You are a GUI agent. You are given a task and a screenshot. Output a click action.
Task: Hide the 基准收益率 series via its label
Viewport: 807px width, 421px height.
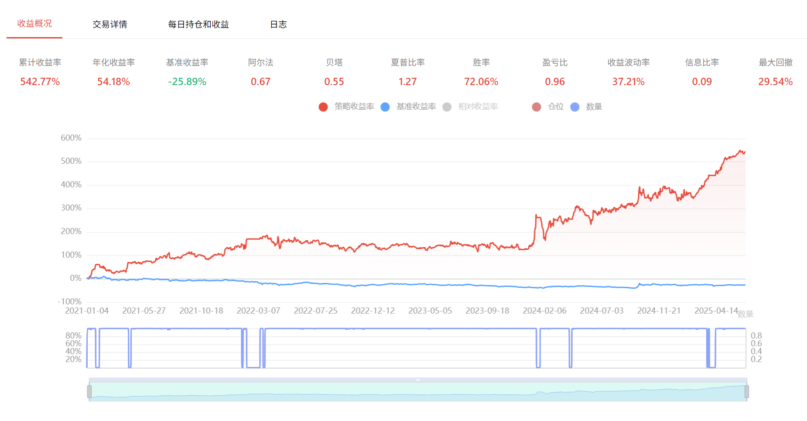tap(416, 107)
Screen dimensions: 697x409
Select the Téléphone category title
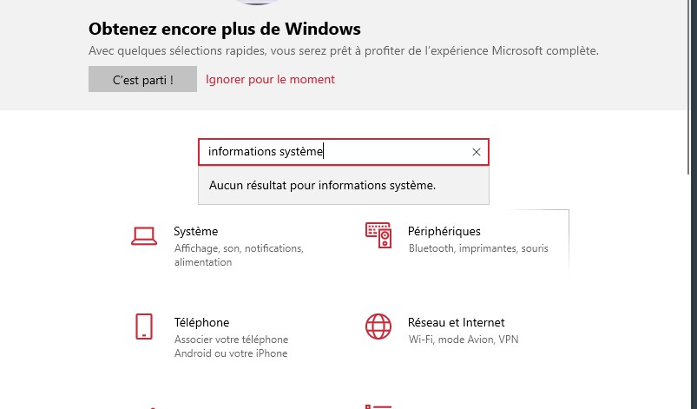(202, 322)
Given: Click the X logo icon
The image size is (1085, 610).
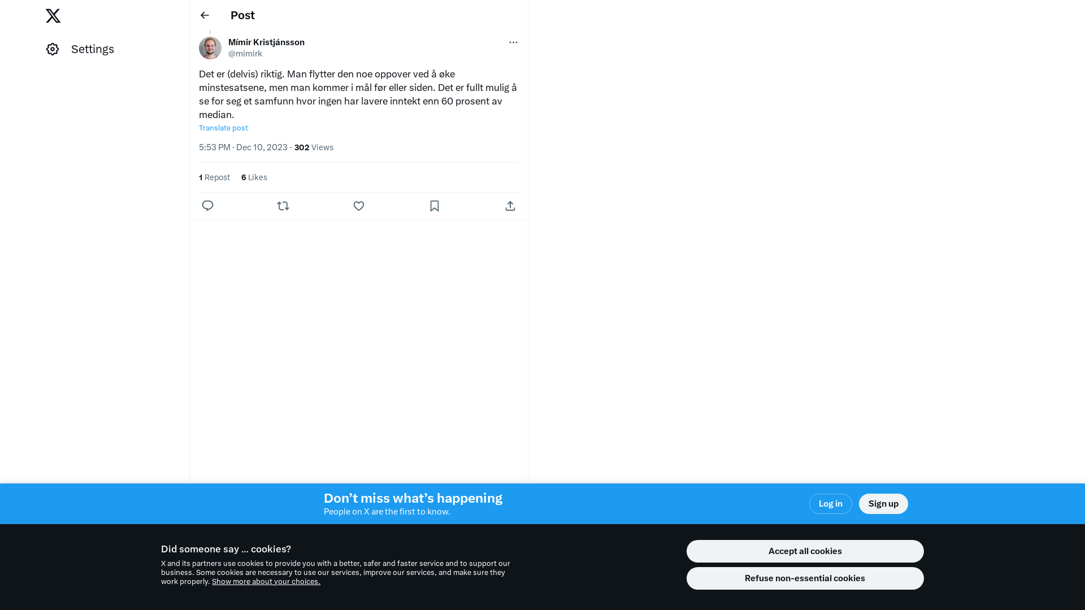Looking at the screenshot, I should (53, 16).
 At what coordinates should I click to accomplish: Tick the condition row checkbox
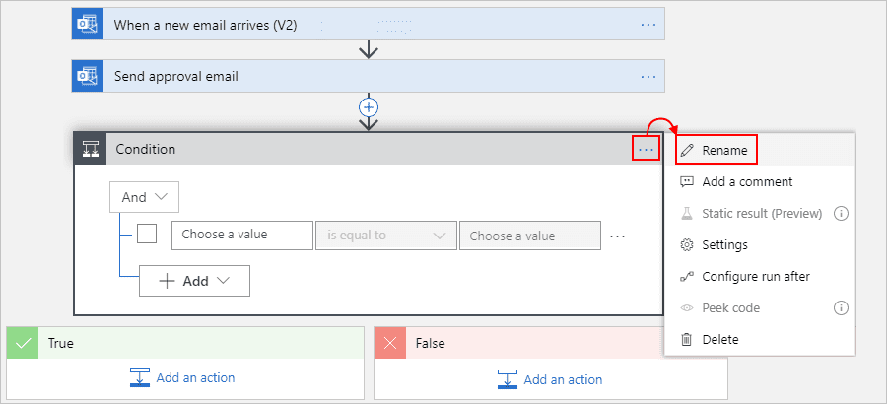pos(147,234)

------

## WHAT THIS TASK INVOLVES:
Copy exactly the lines from the line that has "Viewport: 807px width, 421px height." through the last line of the entries above, inclusive, and no others. Pictures do not go in the copy.

## WORKED SOLUTION:
Viewport: 807px width, 421px height.
tap(416, 107)
Screen dimensions: 697x409
Select the Téléphone category title
(202, 322)
Given: Click the X logo icon
The image size is (1085, 610).
Looking at the screenshot, I should (53, 16).
 At what coordinates should I click to accomplish: Tick the condition row checkbox
pos(147,234)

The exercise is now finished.